On Monday 20 February 2006 01:16, Rick Langschultz wrote:
Through an intriguing article on Slashdot I have read
that ipods are
now being used for things other than audio. They are being used to
obtain data from a computer, and computer network obtaining business
documents and such in seconds.
One way to make ReactOS a safer operating environment is to use a
virtual encrypted file system that would restrict the copying of
files to any usb, or network device via an encryption algorithm. So I
propose a VEFS that would restrict this. The VEFS would disallow the
passage of documents to any removable device unless the user has
permission to archive them, which would be the "a" attribute. The
VEFS would make use of two AES encryption algorithms which would
encrypt the file's contents. One being a key another a lock, however
the user must provide a password to unlock and decrypt the files.

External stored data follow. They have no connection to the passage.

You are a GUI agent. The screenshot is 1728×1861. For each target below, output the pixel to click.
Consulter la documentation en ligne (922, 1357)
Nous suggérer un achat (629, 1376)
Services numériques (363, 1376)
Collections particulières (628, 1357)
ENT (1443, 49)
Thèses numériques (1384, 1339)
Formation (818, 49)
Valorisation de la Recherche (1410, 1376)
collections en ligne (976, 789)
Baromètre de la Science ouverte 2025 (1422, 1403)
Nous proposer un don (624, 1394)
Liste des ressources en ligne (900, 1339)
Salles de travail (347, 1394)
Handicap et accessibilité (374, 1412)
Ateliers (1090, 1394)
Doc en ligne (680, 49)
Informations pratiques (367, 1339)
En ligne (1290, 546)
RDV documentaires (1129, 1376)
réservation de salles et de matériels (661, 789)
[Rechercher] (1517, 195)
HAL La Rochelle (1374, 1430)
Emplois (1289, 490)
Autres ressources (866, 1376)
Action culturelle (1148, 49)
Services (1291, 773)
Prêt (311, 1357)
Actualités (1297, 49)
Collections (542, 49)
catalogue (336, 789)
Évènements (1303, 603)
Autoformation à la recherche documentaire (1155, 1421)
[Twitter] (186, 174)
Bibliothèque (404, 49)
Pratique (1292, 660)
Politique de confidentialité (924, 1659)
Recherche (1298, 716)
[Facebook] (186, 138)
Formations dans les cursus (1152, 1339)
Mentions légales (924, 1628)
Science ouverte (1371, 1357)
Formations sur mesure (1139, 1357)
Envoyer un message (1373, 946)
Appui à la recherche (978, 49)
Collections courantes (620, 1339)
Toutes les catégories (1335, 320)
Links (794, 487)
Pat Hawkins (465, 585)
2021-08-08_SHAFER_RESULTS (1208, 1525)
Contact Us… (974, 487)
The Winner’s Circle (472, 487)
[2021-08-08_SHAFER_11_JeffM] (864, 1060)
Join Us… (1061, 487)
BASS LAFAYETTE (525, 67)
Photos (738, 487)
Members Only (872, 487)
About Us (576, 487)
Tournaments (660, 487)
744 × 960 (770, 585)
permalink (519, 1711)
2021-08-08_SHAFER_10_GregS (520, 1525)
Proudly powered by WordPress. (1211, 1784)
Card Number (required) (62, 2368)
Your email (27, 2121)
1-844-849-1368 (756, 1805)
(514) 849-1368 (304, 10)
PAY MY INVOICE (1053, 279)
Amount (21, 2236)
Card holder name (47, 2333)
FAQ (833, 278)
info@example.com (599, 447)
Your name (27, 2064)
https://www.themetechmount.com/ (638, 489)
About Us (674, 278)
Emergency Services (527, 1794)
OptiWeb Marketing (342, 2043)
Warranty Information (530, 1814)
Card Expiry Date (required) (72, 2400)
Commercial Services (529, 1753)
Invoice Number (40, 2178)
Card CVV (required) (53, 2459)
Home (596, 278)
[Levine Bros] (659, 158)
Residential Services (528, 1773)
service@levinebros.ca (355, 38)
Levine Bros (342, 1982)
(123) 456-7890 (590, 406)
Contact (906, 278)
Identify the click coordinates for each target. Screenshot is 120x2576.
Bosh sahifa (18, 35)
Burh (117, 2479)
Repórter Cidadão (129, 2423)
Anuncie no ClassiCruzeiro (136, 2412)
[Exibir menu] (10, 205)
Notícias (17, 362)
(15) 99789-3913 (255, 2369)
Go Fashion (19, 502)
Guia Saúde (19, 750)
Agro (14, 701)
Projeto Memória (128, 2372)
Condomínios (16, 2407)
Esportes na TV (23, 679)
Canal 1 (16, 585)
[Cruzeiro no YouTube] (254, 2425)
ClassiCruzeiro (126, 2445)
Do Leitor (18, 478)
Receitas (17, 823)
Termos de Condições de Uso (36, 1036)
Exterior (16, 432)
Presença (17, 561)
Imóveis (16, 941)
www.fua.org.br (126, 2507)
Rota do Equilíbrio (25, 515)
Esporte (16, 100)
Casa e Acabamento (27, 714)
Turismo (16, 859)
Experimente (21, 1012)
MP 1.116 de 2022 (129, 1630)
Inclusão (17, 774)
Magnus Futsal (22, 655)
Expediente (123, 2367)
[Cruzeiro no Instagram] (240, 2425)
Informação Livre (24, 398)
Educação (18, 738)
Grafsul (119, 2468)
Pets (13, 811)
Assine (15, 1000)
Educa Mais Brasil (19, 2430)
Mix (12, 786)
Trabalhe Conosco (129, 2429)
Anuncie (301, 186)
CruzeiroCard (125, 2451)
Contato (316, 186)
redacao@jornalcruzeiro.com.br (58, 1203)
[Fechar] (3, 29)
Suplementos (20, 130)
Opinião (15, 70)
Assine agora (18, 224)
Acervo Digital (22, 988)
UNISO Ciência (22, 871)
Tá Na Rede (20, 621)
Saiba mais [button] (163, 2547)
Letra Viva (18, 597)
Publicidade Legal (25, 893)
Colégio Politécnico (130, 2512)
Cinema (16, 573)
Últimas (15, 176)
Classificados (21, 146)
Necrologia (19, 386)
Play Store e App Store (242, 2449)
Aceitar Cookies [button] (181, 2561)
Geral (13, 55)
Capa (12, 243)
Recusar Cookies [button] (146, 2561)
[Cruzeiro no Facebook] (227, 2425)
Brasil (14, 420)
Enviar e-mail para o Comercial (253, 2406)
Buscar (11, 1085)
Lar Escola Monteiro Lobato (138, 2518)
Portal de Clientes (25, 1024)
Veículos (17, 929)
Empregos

This would allow the user to unlock the files, only if they have the
password. This would also allow users to secure their personal and
corporate data.
Any ideas?
At this point there could always be another filesystem flag. From recent
traffic I think that ReactOS might wind up with something other than FAT or
NTFS as a base filesystem. Whether it winds up with something like Ext3+Posix
ACL's or a custom brewed filesystem is up to whoever is doing that work, but
one could have an ACL on files for that permission or, in the case of the
custom brewed filesystem, an actual permission in the filesystem.
Truly, though, I'd suggest ReactOS try to implement an NTFS driver, since NTFS
already has the capability (as of the Win2000 version) to seemlessly compress
or encrypt single files, directories or entire drives.